Visitors were deeply frustrated when they learned that the beautifully designed goods on display at the exhibition were not available in shops, and they conveyed their displeasure in the visitor's book. One entry read:

This and similar exhibitions that the Institute for Applied Art has presented over the years appear to be based on the honest intention of achieving or contributing to a transformation away from the production of kitsch and of sensitizing the public to tasteful and elegantly designed furnishings and other everyday objects. Experience shows, however, that only one success has been achieved. . . . namely, to arouse the indignation of the visitors to this exhibition, who view the exhibition as a diversionary tactic since industry does not allow itself to be influenced in the slightest in its production of kitsch, and there is no responsible institution in sight to induce the formation of good taste in industry. As a result, raw materials and working hours continue to be wasted on goods that are not acceptable and whose production damages our economy--quite apart from the fact that these hideous objects on sale in the shops create an inferior impression of the cultural level of the manufacturers and buyers. 3

The author of this entry called attention to the conflictual relationship of producers and users. That he talked about waste in the national economy instead of losses by individual manufacturers points to the system-specific context of that conflict. In a nationalized economy, a central planning office decided the allocation of resources. The responsibility for producing badly designed or poorly made goods thus lay not with individual manufacturers but with the central planners. Since resources were allocated centrally but decisions about consumption were made by individuals, communication among planners, producers, retailers, and users became a crucial problem for the smooth functioning of the economy.

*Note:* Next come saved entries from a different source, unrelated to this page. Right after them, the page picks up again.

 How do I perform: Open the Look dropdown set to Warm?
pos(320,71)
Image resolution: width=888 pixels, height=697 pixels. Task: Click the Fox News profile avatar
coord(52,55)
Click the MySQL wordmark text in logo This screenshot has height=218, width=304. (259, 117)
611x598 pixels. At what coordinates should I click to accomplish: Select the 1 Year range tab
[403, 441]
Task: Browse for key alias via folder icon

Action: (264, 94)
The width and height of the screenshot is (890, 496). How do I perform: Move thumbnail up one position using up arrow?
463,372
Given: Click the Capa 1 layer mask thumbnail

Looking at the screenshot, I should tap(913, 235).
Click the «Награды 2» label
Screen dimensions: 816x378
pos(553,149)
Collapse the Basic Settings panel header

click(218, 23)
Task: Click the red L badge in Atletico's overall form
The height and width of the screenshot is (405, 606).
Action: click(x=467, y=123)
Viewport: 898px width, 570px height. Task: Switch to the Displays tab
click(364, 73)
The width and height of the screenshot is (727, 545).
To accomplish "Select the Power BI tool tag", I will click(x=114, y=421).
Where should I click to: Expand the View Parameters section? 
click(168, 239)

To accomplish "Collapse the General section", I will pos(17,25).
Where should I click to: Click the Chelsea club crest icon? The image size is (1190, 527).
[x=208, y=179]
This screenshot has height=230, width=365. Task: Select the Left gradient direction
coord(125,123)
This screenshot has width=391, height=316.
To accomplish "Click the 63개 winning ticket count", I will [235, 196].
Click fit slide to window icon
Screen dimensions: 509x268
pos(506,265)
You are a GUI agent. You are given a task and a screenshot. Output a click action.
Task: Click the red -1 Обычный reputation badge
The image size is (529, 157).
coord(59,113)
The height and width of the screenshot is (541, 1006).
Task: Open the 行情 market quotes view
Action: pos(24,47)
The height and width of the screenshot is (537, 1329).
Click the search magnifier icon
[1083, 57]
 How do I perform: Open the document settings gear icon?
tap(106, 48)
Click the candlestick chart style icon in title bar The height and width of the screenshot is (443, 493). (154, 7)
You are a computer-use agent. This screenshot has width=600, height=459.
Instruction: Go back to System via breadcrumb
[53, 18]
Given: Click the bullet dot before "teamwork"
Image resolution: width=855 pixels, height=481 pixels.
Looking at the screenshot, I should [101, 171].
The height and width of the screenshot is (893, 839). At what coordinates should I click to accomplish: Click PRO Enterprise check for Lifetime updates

The issue highlighted by that visitor to the Institute for Applied Art in 1956 has become central to the work of historians of technology, who no longer restrict their attention to production but place the use of technology on the research agenda as well. Contextualizing technology, they have begun to make users' agency in technological change an assumption, raising questions concerning the institutions that mediate between producers [End Page 74] and users and about the interaction of production and consumption in different historical and political contexts.

A number of historians have tackled these questions in varying ways. Ruth Schwartz Cowan focused on the consumption junction, which she defined as "the place and the time at which the consumer makes choices between competing technologies...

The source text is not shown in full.